Monika Sperr
Un perro para Martín

Todos los niños de la urbanización están haciendo corro alrededor de un perro. Hay muchos más perros que viven allí. Diecisiete en total. Martín lo sabe. A Martín le gustan los perros, también los conejos de indias, los erizos y los ratones. Pero más que nada los perros.

Éste es un perro pachón. Uno muy joven. El pequeño bicho con la piel suave como el terciopelo y las orejas caídas se siente como algo encargado y no recogido. Probablemente tiene un poco de miedo también. Lo cual no es de extrañar con tantas piernas de niño alrededor y con diferentes olores.

—¿Qué tiempo tiene? —pregunta Martín a la muchacha a quien pertenece.

—Casi tres meses —contesta ella. Y después dice algo que hace latir más rápido el corazón de Martín—. Hace sólo tres días que lo tenemos y ya tenemos que desprendernos de él, porque no lo podemos llevar a la nueva casa.

Martín atrae hacia si al perrito. Éste, juguetón, intenta morder su mano izquierda. Y efectivamente, atrapa un dedo y muerde con fuerza.

—¡Ayyy…! —Martín rescata su dedo diciendo—: ¡Qué perrito más fresco!

Lo dice con admiración porque el perrito le gusta. Le gusta mucho. Hace tiempo que Martín desea tener un perro, pero su madre está en contra.
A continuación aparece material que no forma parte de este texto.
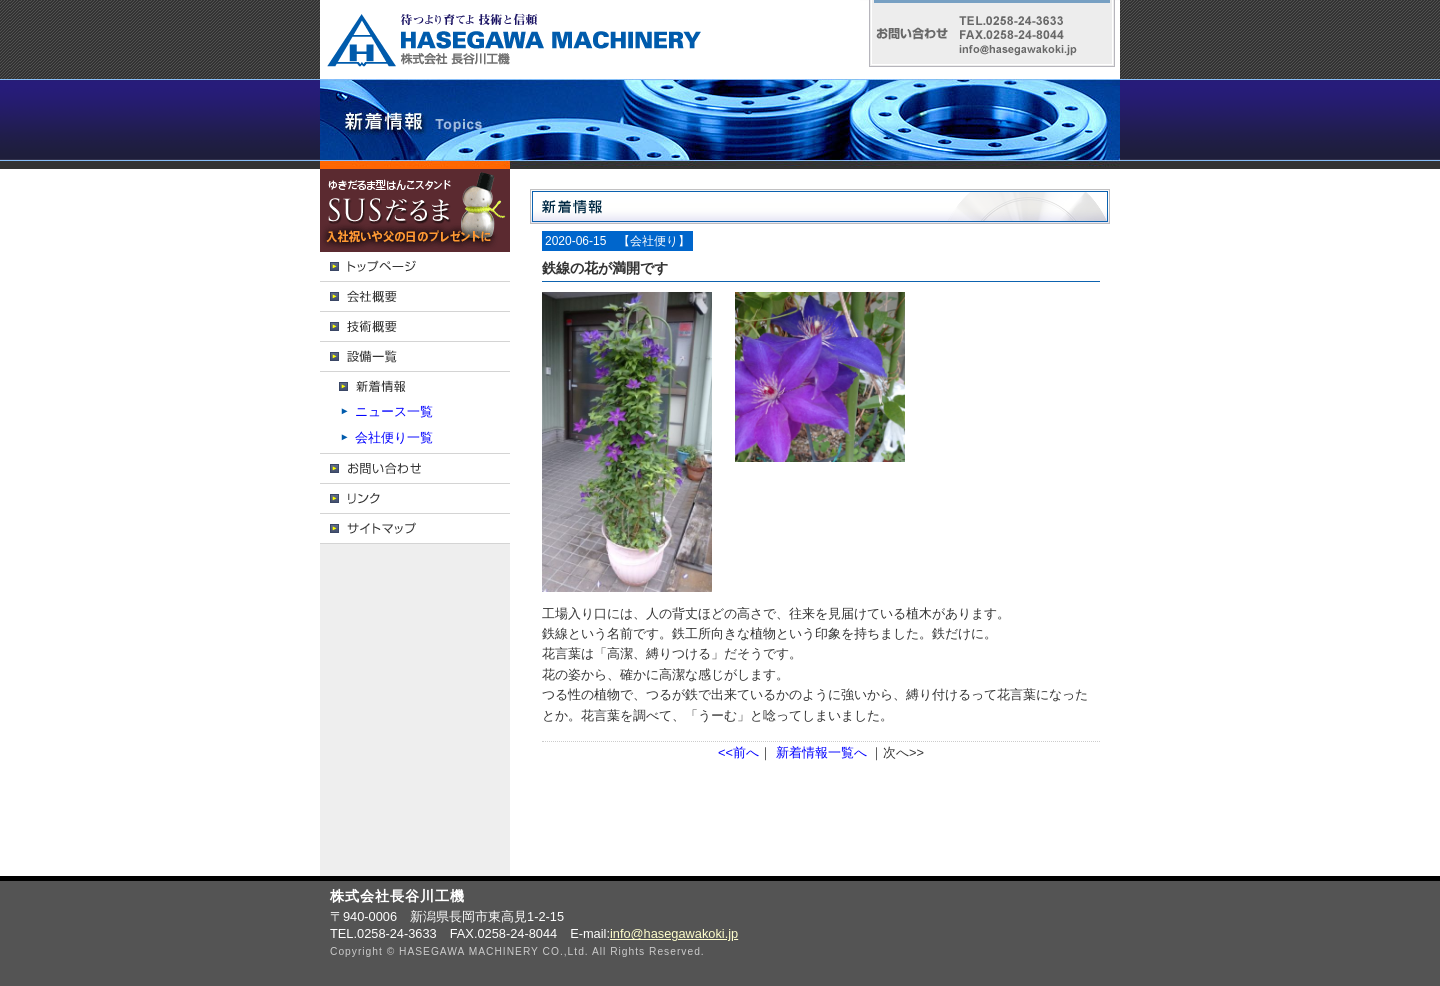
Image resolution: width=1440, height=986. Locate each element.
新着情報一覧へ (821, 752)
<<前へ (738, 752)
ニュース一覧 (394, 411)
Siempre que intenta convencerla para que le permita tener un perro la madre contesta:

—Con cuatro niños ya tengo bastante. Un perro necesita moverse, hay que pagar impuestos por él y además también quiere comer.
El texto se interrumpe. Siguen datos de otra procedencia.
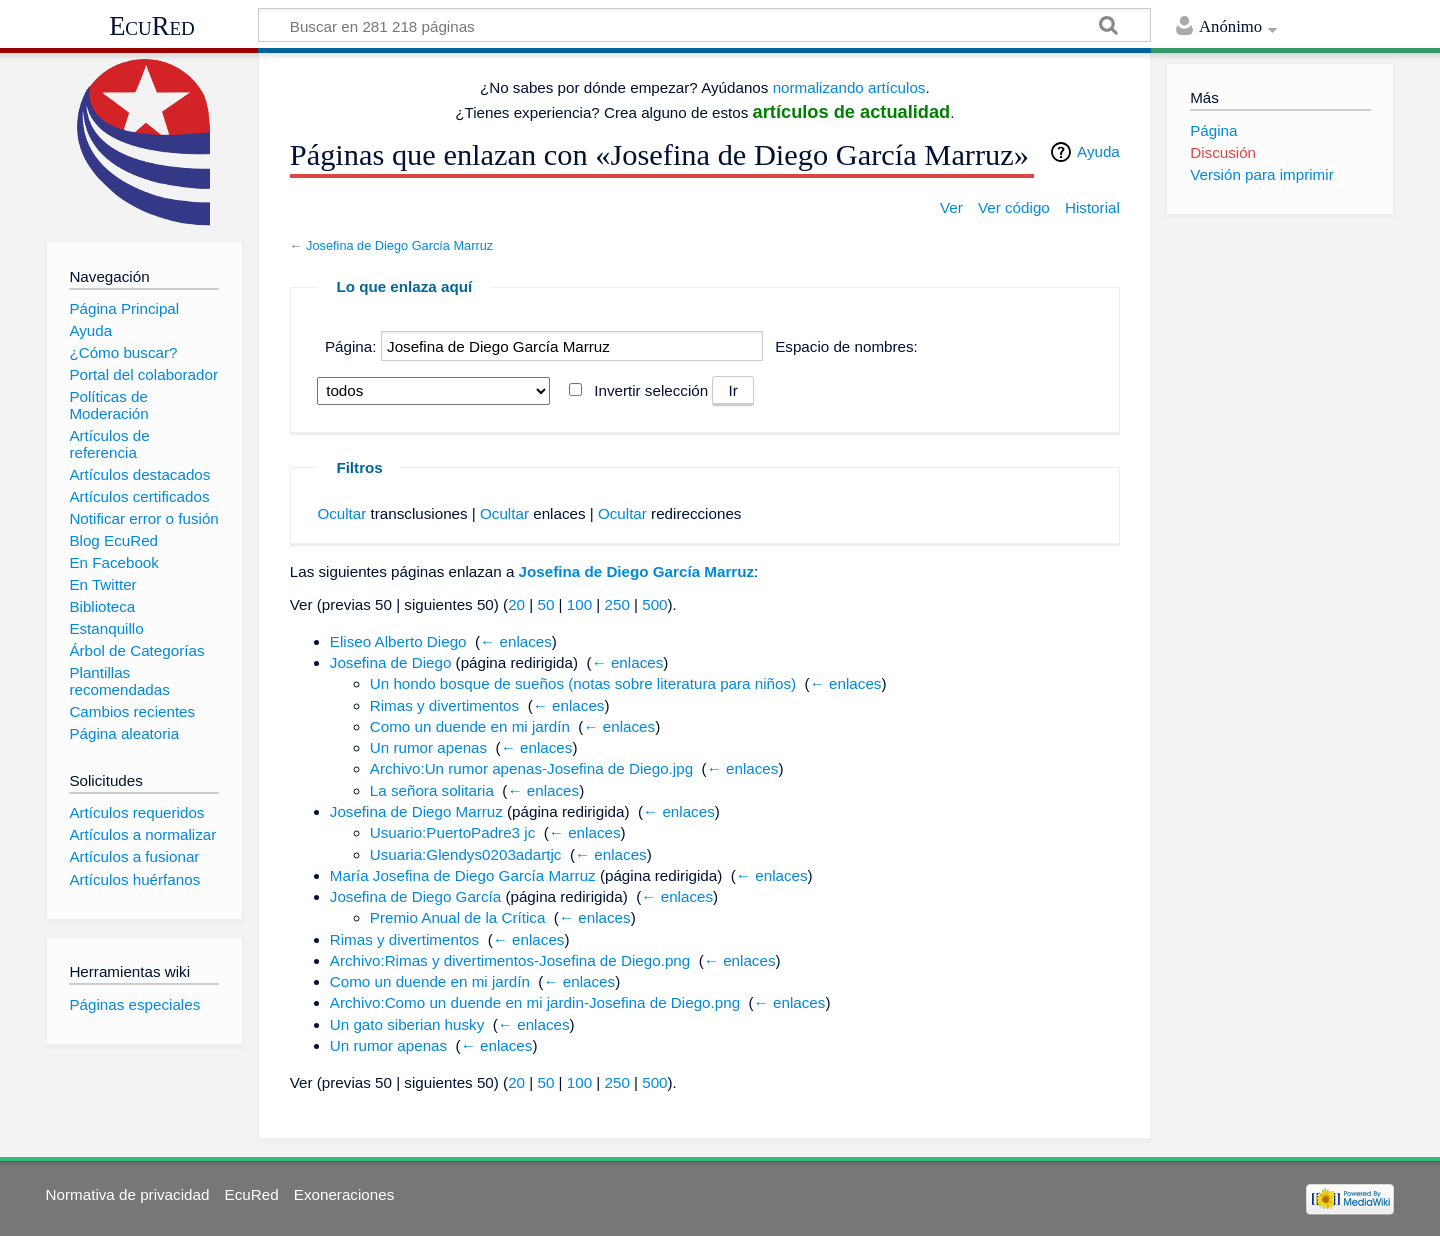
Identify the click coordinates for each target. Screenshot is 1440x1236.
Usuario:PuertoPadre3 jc (452, 832)
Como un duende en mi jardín (470, 726)
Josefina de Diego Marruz (416, 811)
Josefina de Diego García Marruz (399, 245)
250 (616, 604)
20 (516, 604)
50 (545, 604)
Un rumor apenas (428, 747)
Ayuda (1098, 151)
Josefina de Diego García (415, 896)
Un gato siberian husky (407, 1024)
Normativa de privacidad (128, 1194)
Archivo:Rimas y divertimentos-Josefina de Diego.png (510, 960)
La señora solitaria (432, 790)
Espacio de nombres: (846, 346)
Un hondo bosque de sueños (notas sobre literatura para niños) (583, 683)
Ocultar (341, 513)
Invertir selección (651, 390)
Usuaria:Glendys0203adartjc (466, 854)
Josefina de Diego (391, 662)
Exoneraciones (344, 1194)
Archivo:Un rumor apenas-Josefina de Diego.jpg (531, 768)
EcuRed (152, 26)
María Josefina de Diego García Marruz (463, 875)
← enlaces (516, 641)
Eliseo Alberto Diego (398, 641)
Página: (351, 346)
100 (579, 604)
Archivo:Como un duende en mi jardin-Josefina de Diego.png (535, 1002)
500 (654, 604)
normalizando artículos (849, 87)
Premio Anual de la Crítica (458, 917)
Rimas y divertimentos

Naturalmente que tiene razón la madre. Cuatro niños en una vivienda de tres habitaciones son más que suficientes. Martín tiene tres hermanas con las que regaña a menudo. Ahora, sin embargo, las mira suplicándoles ayuda. Christine le comprende enseguida.
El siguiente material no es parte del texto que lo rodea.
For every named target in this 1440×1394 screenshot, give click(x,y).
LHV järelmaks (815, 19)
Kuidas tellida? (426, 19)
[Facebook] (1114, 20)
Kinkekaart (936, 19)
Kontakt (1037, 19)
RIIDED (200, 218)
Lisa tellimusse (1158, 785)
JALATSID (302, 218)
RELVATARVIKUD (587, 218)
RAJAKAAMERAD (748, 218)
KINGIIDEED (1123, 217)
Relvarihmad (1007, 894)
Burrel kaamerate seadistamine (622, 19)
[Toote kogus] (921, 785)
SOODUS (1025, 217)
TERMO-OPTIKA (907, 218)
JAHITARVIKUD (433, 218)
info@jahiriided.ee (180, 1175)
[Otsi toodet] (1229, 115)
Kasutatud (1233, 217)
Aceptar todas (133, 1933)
—¡Claro que sí! —dice con entusiasmo—. ¡Claro que nos quedamos con el orejas lacias!

Dicho y hecho. Lo toman y se van. Pero cuanto más se van acercando a casa, más se les va poniendo a los cuatro un peso en el estómago.

—Mamá se enfadará —dice Helena.

—¡Cómo enfadarse! ¡Se pondrá furiosa! —recalca Mónica. Martín se pone más pálido que de costumbre. Ya en la vivienda, ninguno se atreve a entrar en la habitación de la madre. Finalmente Martín abre la puerta un poquito y empuja dentro al perrito de las orejas lacias. Luego se quedan quietos, como alguien que lleno de miedo cuando se aproxima una tormenta, espera el pavoroso aparato de rayos y truenos.

Pero no pasa nada. Ni rayos ni truenos. Como el silencio continúa, miran curiosos por el ojo de la cerradura. Y allí está efectivamente el orejetas, en el regazo de la madre ronroneando como un gato al calor de la estufa caliente. Christine se da cuenta enseguida del milagro y dice en voz alta:

—¿Puede quedarse?

—Por mi parte no hay nada en contra. Pero sólo si me prometéis que os ocuparéis vosotros de él.

—¡Sí, sí! —grita riendo Martín—. ¡Te prometo que yo me ocuparé de él!

Y después estalla un jubiloso alboroto tan fuerte que orejas lacias huye a esconderse bajo el sofá.